Ce jugement pose question par ce qu’il sous-entend : une recherche sur la communication, en l’occurrence la représentation médiatique d’un événement, ne prendrait son sens plein que rapportée non seulement à la façon dont il est énoncé (le discours sur l’événement) mais aussi dans sa nature même (replacé dans son histoire collective, sujet d’une médiation ou d’une représentation symbolique. Pour L. Quéré, il y aurait donc deux niveaux dans l’énoncé d’un événement : le premier correspondrait au contenu prépositionnel et le second à « la relation interpersonnelle dans laquelle la signification du premier peut être comprise et acceptée 113  ».

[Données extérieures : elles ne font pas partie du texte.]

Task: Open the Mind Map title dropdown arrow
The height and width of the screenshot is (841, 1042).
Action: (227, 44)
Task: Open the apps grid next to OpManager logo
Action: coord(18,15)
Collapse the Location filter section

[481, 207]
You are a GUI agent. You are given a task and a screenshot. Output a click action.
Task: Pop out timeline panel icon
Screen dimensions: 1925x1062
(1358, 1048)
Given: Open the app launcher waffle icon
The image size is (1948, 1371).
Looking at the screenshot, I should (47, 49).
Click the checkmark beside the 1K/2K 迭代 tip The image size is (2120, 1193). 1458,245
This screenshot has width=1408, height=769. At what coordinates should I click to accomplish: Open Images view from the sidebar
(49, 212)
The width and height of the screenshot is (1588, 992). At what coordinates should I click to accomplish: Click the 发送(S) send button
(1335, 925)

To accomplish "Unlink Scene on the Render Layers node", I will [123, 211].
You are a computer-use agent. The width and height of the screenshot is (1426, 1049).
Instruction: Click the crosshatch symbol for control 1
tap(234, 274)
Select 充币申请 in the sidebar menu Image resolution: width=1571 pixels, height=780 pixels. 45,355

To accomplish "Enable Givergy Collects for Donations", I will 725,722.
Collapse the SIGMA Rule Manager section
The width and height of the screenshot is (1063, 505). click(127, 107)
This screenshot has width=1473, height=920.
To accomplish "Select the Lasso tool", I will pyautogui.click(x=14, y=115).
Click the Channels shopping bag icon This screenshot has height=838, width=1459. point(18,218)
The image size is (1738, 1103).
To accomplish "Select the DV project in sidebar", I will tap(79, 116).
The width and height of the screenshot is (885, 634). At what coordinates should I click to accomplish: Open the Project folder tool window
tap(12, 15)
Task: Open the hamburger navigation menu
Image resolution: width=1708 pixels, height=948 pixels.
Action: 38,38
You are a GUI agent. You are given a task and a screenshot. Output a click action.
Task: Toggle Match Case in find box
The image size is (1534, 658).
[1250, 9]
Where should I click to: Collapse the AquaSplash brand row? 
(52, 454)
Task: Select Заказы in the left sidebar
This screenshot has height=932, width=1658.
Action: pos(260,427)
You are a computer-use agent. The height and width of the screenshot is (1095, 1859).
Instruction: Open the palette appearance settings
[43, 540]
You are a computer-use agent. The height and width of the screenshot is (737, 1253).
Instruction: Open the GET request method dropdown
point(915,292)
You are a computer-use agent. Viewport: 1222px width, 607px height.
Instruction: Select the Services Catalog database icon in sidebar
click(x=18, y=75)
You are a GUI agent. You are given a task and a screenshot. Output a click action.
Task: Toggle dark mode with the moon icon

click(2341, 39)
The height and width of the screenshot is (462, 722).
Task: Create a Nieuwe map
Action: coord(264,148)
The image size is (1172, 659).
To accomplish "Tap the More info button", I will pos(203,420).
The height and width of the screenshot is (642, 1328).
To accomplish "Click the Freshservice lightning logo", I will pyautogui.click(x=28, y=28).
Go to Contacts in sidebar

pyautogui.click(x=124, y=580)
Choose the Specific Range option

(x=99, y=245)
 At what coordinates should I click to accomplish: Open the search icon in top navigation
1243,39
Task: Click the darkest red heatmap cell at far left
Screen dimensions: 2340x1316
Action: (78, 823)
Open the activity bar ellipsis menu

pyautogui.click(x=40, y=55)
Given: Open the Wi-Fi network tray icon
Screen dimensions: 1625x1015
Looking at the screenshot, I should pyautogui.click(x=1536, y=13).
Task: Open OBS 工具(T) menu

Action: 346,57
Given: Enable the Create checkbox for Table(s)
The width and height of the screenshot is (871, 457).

Cette remarque de l’auteur nous conduit à envisager un autre élément fondateur de sa réflexion : la notion de tiers symbolisant. Celui-ci est sous-jacent à l’acte de communication. Le tiers symbolisant est ce qui relève de la mise en mots et donc de la mise en sens dans l’espace public. Il correspond par conséquent à la constitution du champ symbolique de la communication et est donc primordial à tout échange. L’interaction sociale le met en jeu ; L. Quéré le définit comme une position de référence pour les interlocuteurs, « le pôle extérieur d’un neutre, qui, n’étant ni (pour) l’un, ni (pour) l’autre, […] les conjoint dans leur différence. Le neutre qui fonde la communication n’est pas un donné mais un construit. Il procède d’une élaboration collective permanente (non imputable à des agents déterminés) des conditions de mise en forme du rapport social 114  ». Trois points nous semble essentiels dans la définition du tiers symbolisant : il s’agit d’un construit, il est un processus d’objectivation, une altérité qui permet la communication entre les sujets sociaux, et enfin les agents de son élaboration ne sont pas déterminés. Or, aujourd’hui, la tendance de la société contemporaine est de faire du tiers symbolisant, un « neutre » élaboré uniquement par les médias : c’est un des effets pervers du médiacentrisme. Il a pour conséquence de déséquilibrer les rapports sociaux qui ne semblent pouvoir s’objectiver que par l’intermédiaire des médias.Nous verrons dans la troisième partie de notre thèse en quoi cela joue sur les représentations des acteurs politiques dans les conflits.Louis Quéré déclare ainsi qu’« un conflit n’existe pas sans représentation de lui-même, sans discours sur lui-même 115 . »

Notes
110.

Beaud P., op.cit., p. 135.

111.

Quéré Louis, Des miroirs équivoques, Paris, Aubier-Montaigne, 1982, p. 18.

112.

Ibid., p. 21.

113.

Ibid., p. 30.

114.

Ibid. p. 33.

115.

Quéré L., Les miroirs équivoques, Paris, Aubier-Montaigne, 1982, p. 116.